Exercise goal => Nothing in the entries below may be altered; print them as they stand.

Input material =>
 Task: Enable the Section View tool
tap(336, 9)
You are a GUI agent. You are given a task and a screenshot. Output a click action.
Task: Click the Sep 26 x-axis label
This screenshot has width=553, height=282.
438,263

Completed exercise =>
 Task: Enable the Section View tool
tap(336, 9)
You are a GUI agent. You are given a task and a screenshot. Output a click action.
Task: Click the Sep 26 x-axis label
This screenshot has width=553, height=282.
438,263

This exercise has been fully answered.